Journal of Food Protection ◽

10.4315/0362-028x-59.9.1003 ◽

1996 ◽

Vol 59 (9) ◽

pp. 1003-1006 ◽

Cited By ~ 10

Author(s):

AMECHI OKEREKE ◽

STERLING S. THOMPSON

Keyword(s):

Listeria Monocytogenes ◽

Acid Stress ◽

Brain Heart Infusion ◽

Acid Tolerance ◽

Acid Resistance ◽

Cross Protection ◽

C Cells ◽

Acid Tolerance Response ◽

Tolerance Response ◽

Resistance Trait

The presence of an inducible acid-tolerance response (ATR) in Listeria monocytogenes Scott A was established.

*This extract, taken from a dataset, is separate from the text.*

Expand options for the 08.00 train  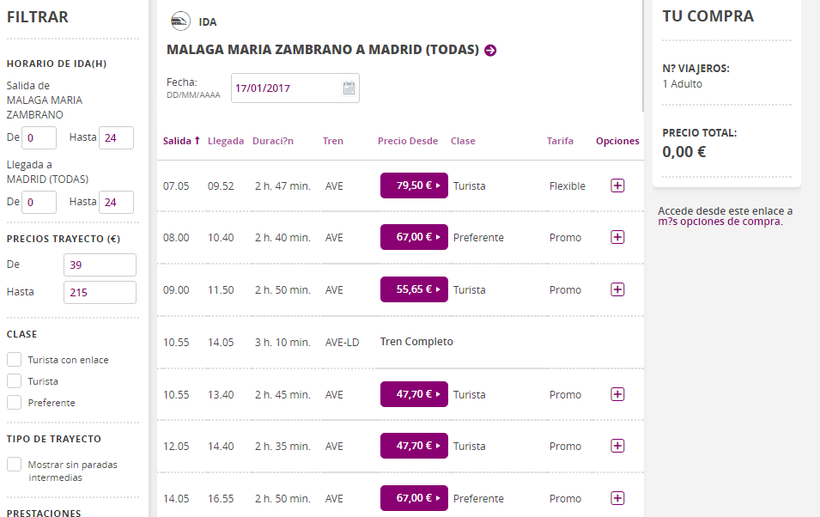tap(617, 237)
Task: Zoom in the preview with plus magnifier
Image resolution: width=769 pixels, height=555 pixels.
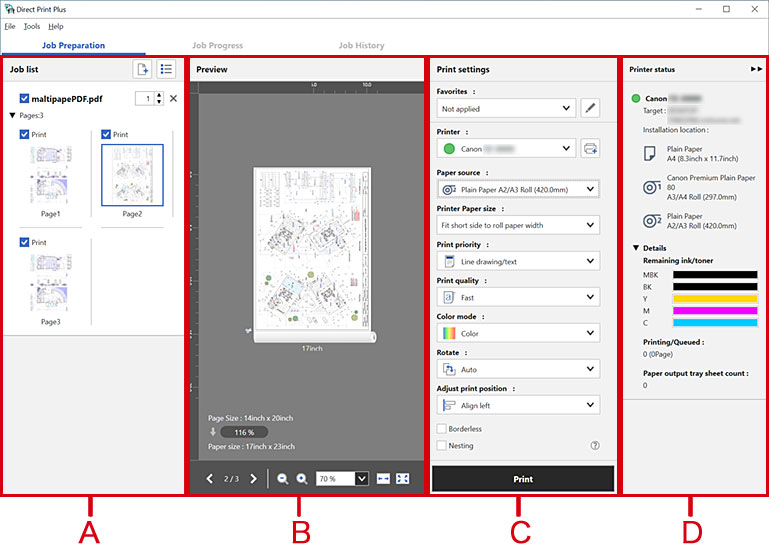Action: pyautogui.click(x=301, y=479)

Protection of cells with induced ATR against nisin-mediated inhibition and stress was also evaluated. ATR was induced in L. monocytogenes Scott A by culturing in brain heart infusion (BHI) broth buffered to pH 5.4. The unadapted cells were grown at pH 7.2. Both acid-adapted and unadapted cells were challenged at pH 3.3 and 4.3 at 35°C. The acid-adapted cells were 150- to 7,500-fold more resistant to acid stress at pH 3.3 than unadapted cells. Both cells were equally resistant to acid stress at pH 4.3. The acid-adapted and unadapted cells were exposed to 0, 0.3, 0.6, 1.2 and 1.5 μg of nisin per ml of buffered BHI broth at pH 6.0 for 90 min at 35°C. Cells with the induced acid-resistance trait were slightly more resistant to nisin than the unadapted cells. In the presence of 1.5 μg of nisin per ml, 47% of the acid-adapted cells survived compared to 41% of the unadapted cells. In the range of nisin concentration included in this study, there was no significant (P < 0.05) difference in the nisin resistance of adapted and unadapted cells. The data suggest that ATR induction confers very limited cross protection against nisin stress and kill.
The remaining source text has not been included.